Dataset entries
--- START ---
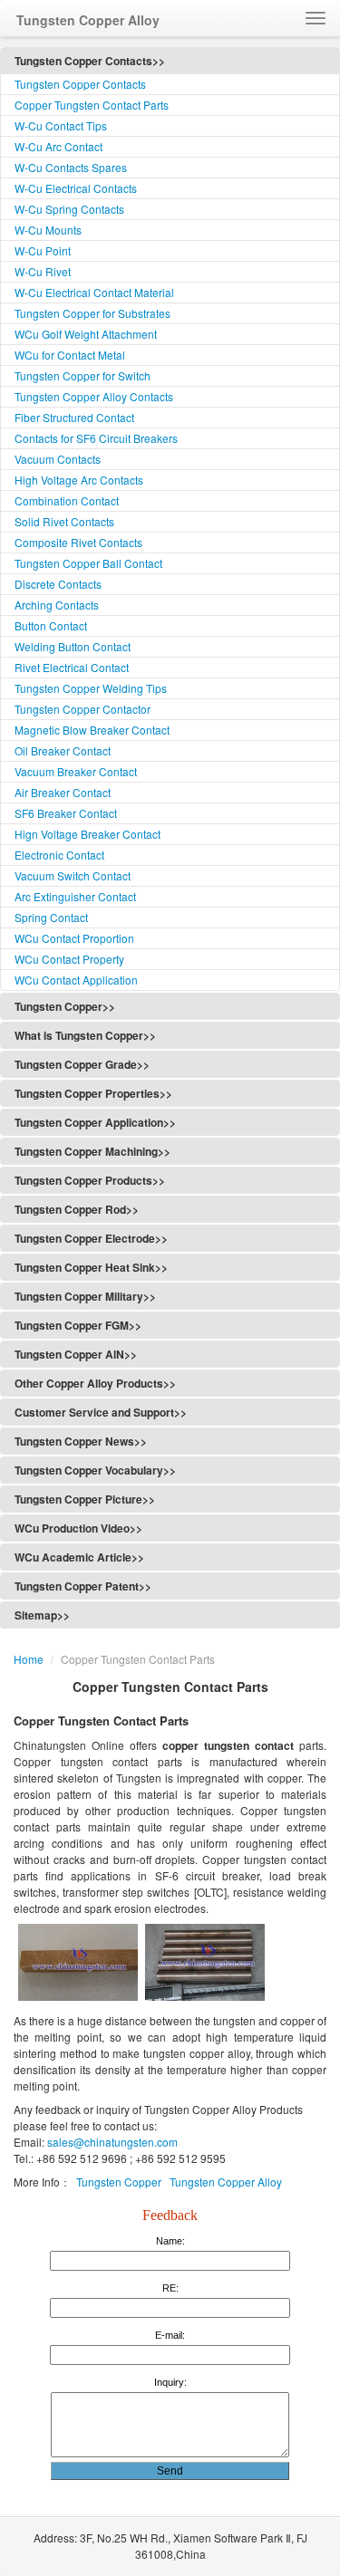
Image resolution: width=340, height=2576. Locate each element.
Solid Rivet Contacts (64, 521)
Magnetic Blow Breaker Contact (92, 729)
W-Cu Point (43, 250)
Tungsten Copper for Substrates (92, 313)
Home (29, 1659)
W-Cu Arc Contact (58, 146)
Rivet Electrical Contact (72, 667)
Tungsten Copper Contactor (83, 708)
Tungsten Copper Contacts (80, 83)
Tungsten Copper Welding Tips (91, 688)
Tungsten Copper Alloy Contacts (94, 396)
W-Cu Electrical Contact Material (94, 292)
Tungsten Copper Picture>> (85, 1499)
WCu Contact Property (69, 958)
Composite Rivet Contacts (78, 542)
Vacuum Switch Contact (73, 875)
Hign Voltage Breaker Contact (87, 833)
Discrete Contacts (58, 583)
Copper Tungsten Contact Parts (92, 104)
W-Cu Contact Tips (61, 125)
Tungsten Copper (118, 2181)
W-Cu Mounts (48, 229)
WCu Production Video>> (78, 1528)
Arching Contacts (57, 604)
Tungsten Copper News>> (81, 1441)
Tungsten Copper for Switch (83, 375)
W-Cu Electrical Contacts (76, 188)
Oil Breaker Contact (63, 750)
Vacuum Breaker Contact (76, 771)
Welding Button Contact (73, 646)
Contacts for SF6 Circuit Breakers (96, 438)
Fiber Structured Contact (74, 417)
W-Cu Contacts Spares (71, 167)
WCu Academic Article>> (79, 1557)
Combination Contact (67, 500)
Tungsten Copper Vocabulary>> (95, 1470)
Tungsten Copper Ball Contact (88, 563)
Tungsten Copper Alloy (226, 2181)
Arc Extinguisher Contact (75, 896)
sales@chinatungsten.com (111, 2141)
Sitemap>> (42, 1615)
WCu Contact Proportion (74, 938)
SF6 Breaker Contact (66, 813)
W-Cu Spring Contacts (69, 208)
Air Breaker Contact (63, 792)
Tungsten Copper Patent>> (83, 1586)
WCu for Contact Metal (70, 354)
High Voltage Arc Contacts (79, 479)
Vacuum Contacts (58, 458)
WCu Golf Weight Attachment (86, 333)
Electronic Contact (59, 854)
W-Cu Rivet (43, 271)
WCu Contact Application (76, 979)
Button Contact (51, 625)
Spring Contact (51, 917)
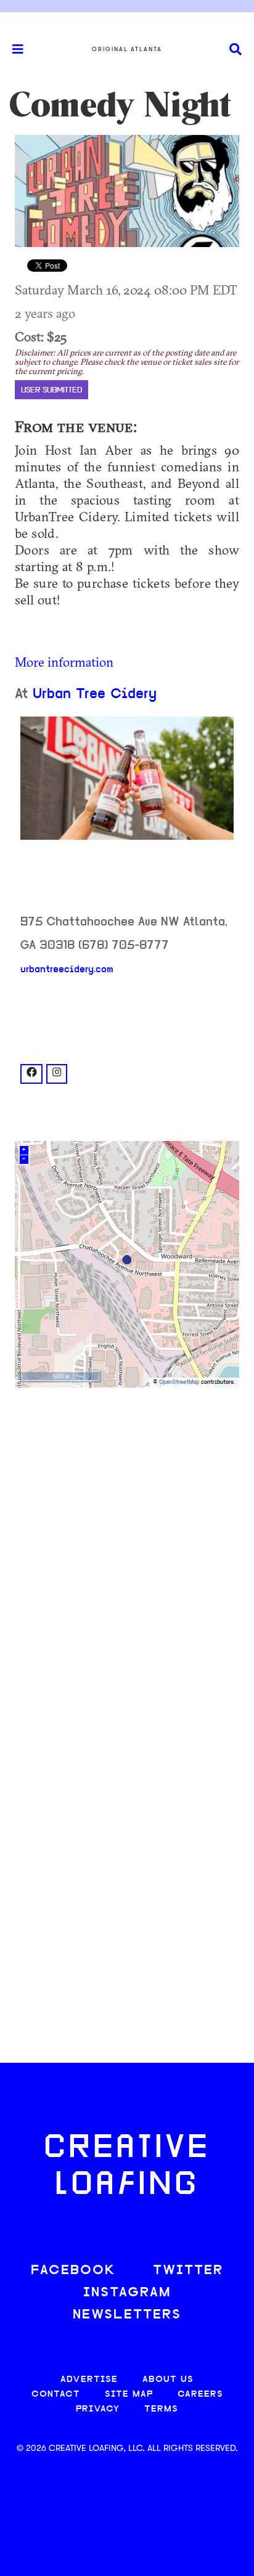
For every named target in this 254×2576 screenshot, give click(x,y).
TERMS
--- END ---
## YOUR TASK
Set every entry down again exactly as written, and omit the images.

## ANSWER SPACE
Image resolution: width=340, height=2576. Locate each element.
Solid Rivet Contacts (64, 521)
Magnetic Blow Breaker Contact (92, 729)
W-Cu Point (43, 250)
Tungsten Copper for Substrates (92, 313)
Home (29, 1659)
W-Cu Arc Contact (58, 146)
Rivet Electrical Contact (72, 667)
Tungsten Copper Contactor (83, 708)
Tungsten Copper Contacts (80, 83)
Tungsten Copper Welding Tips (91, 688)
Tungsten Copper Alloy Contacts (94, 396)
W-Cu Electrical Contact Material (94, 292)
Tungsten Copper Picture>> (85, 1499)
WCu Contact Property (69, 958)
Composite Rivet Contacts (78, 542)
Vacuum Switch Contact (73, 875)
Hign Voltage Breaker Contact (87, 833)
Discrete Contacts (58, 583)
Copper Tungsten Contact Parts (92, 104)
W-Cu Contact Tips (61, 125)
Tungsten Copper (118, 2181)
W-Cu Mounts (48, 229)
WCu Production Video>> (78, 1528)
Arching Contacts (57, 604)
Tungsten Copper News>> (81, 1441)
Tungsten Copper for Switch (83, 375)
W-Cu Electrical Contacts (76, 188)
Oil Breaker Contact (63, 750)
Vacuum Breaker Contact (76, 771)
Welding Button Contact (73, 646)
Contacts for SF6 Circuit Breakers (96, 438)
Fiber Structured Contact (74, 417)
W-Cu Contacts Spares (71, 167)
WCu Academic Article>> (79, 1557)
Combination Contact (67, 500)
Tungsten Copper Vocabulary>> (95, 1470)
Tungsten Copper Ball Contact (88, 563)
Tungsten Copper Alloy (226, 2181)
Arc Extinguisher Contact (75, 896)
sales@chinatungsten.com (111, 2141)
Sitemap>> (42, 1615)
WCu Contact Proportion (74, 938)
SF6 Breaker Contact (66, 813)
W-Cu Spring Contacts (69, 208)
Air Breaker Contact (63, 792)
Tungsten Copper Patent>> (83, 1586)
WCu for Contact Metal (70, 354)
High Voltage Arc Contacts (79, 479)
Vacuum Contacts (58, 458)
WCu Golf Weight Attachment (86, 333)
Electronic Contact (59, 854)
W-Cu Rivet (43, 271)
WCu Contact Application (76, 979)
Button Contact (51, 625)
Spring Contact (51, 917)
For every named target in this 254×2576 screenshot, give click(x,y).
TERMS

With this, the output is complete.